> Problem requirements:
Exact copies of all the lines below are needed, without the pictures.

> Excerpted records:
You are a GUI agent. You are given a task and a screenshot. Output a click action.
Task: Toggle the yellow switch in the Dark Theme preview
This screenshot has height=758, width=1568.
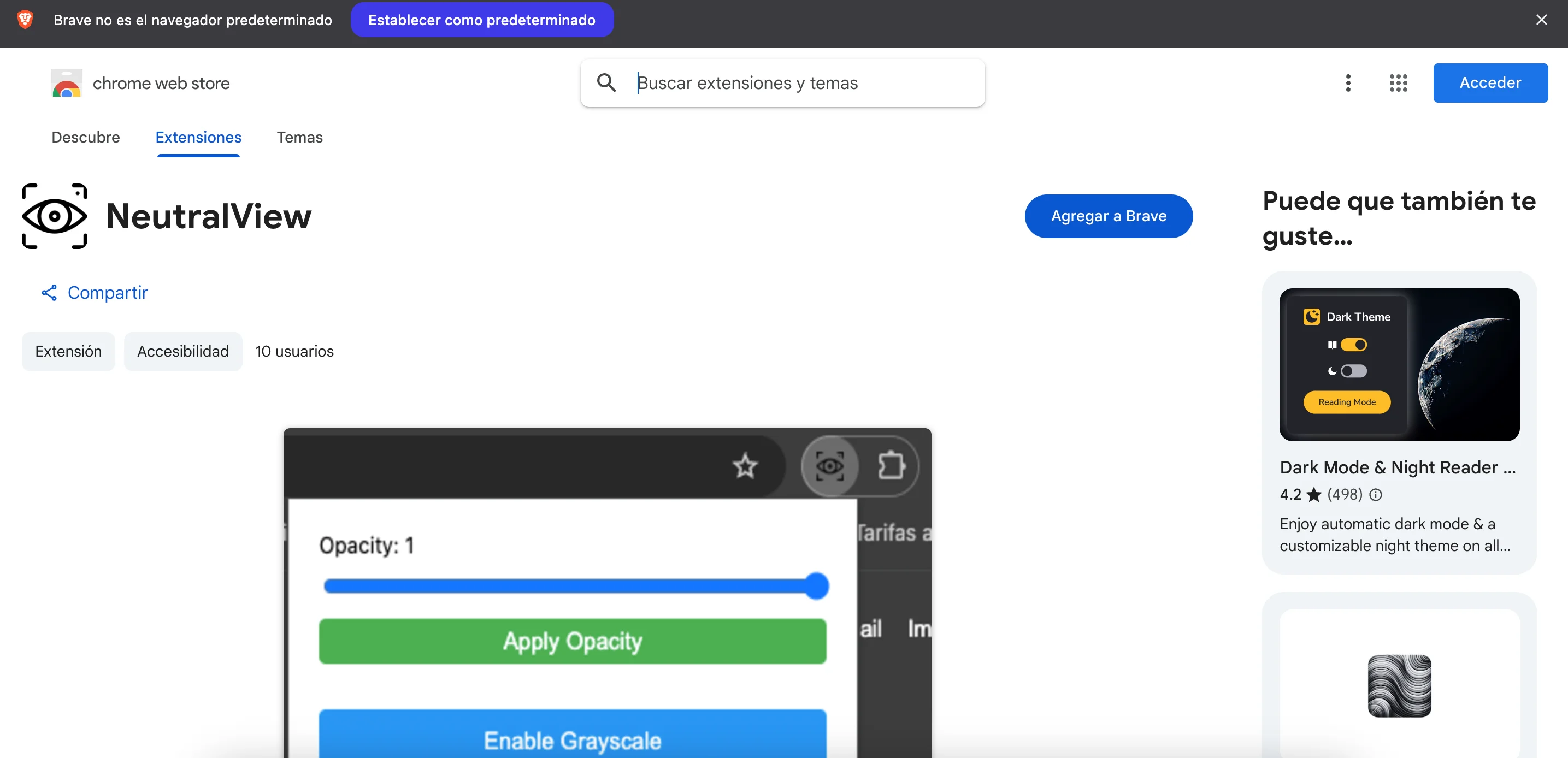click(x=1354, y=345)
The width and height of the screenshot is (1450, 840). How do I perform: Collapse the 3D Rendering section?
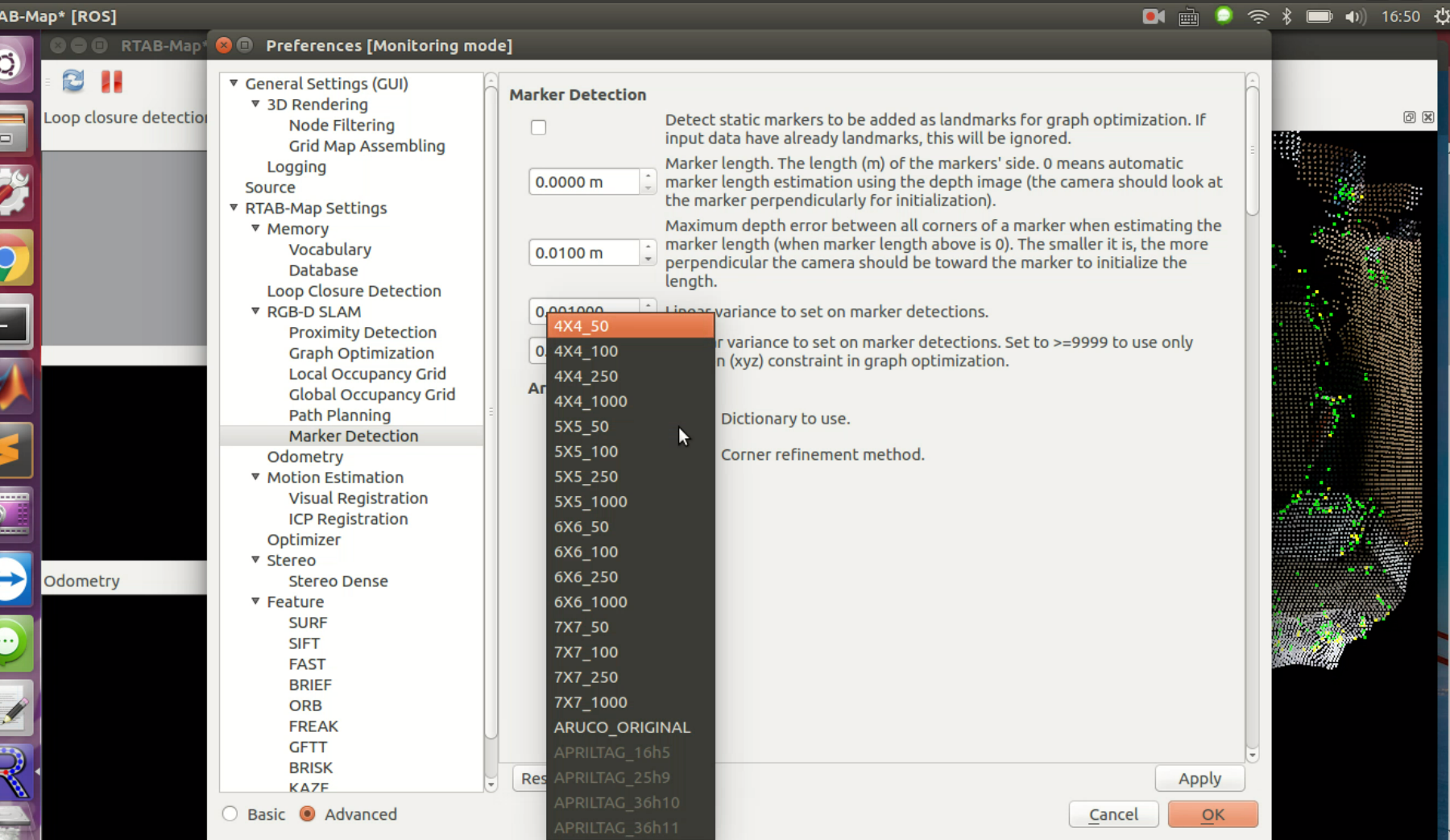(255, 104)
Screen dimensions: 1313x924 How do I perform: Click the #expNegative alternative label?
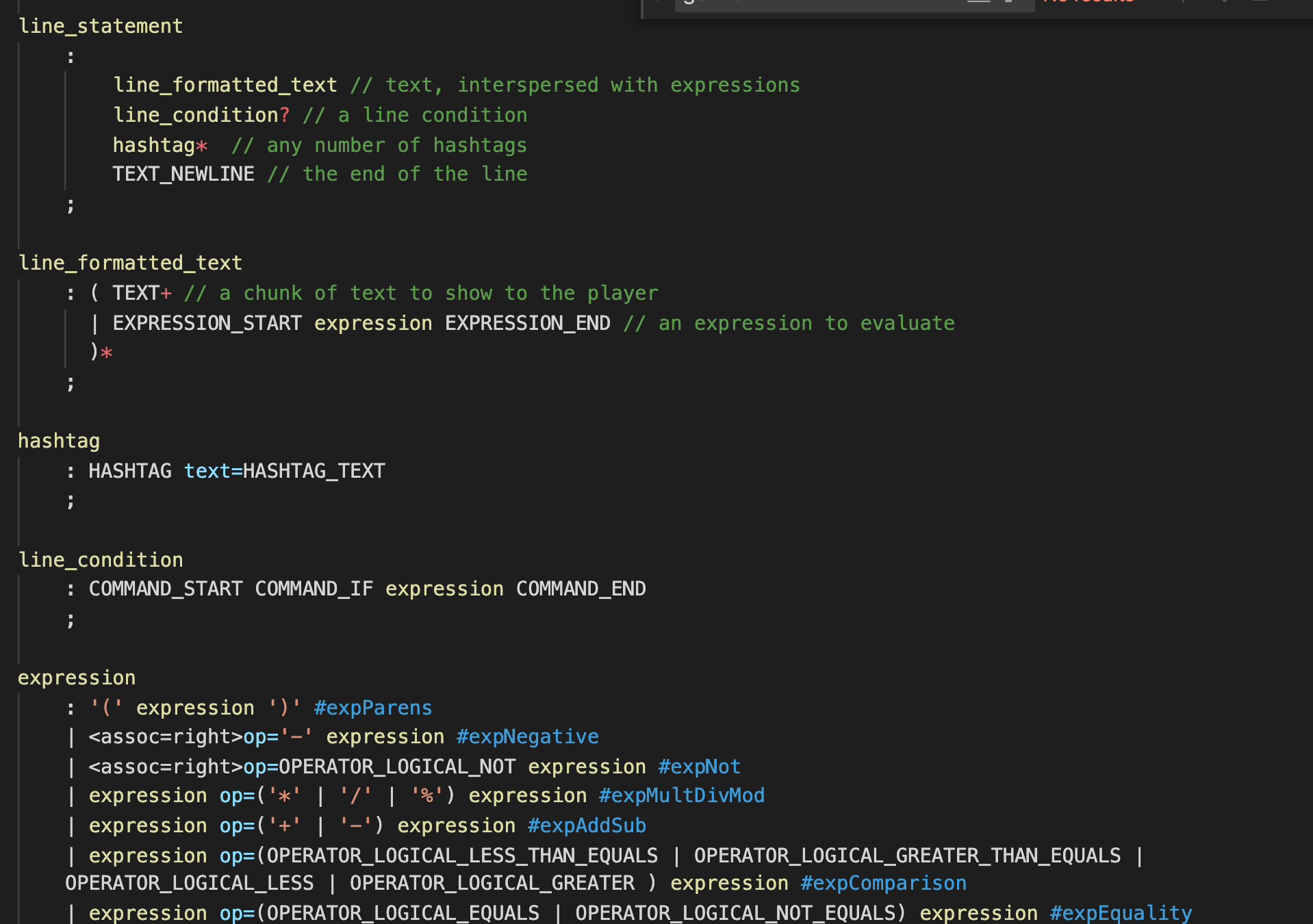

> Written answer:
You are a GUI agent. You are given a task and a screenshot. Output a click action.
Task: Toggle the yellow switch in the Dark Theme preview
This screenshot has height=758, width=1568.
click(x=1354, y=345)
The width and height of the screenshot is (1450, 840). How do I perform: Collapse the 3D Rendering section?
(255, 104)
Screen dimensions: 1313x924 How do I perform: Click the #expNegative alternative label?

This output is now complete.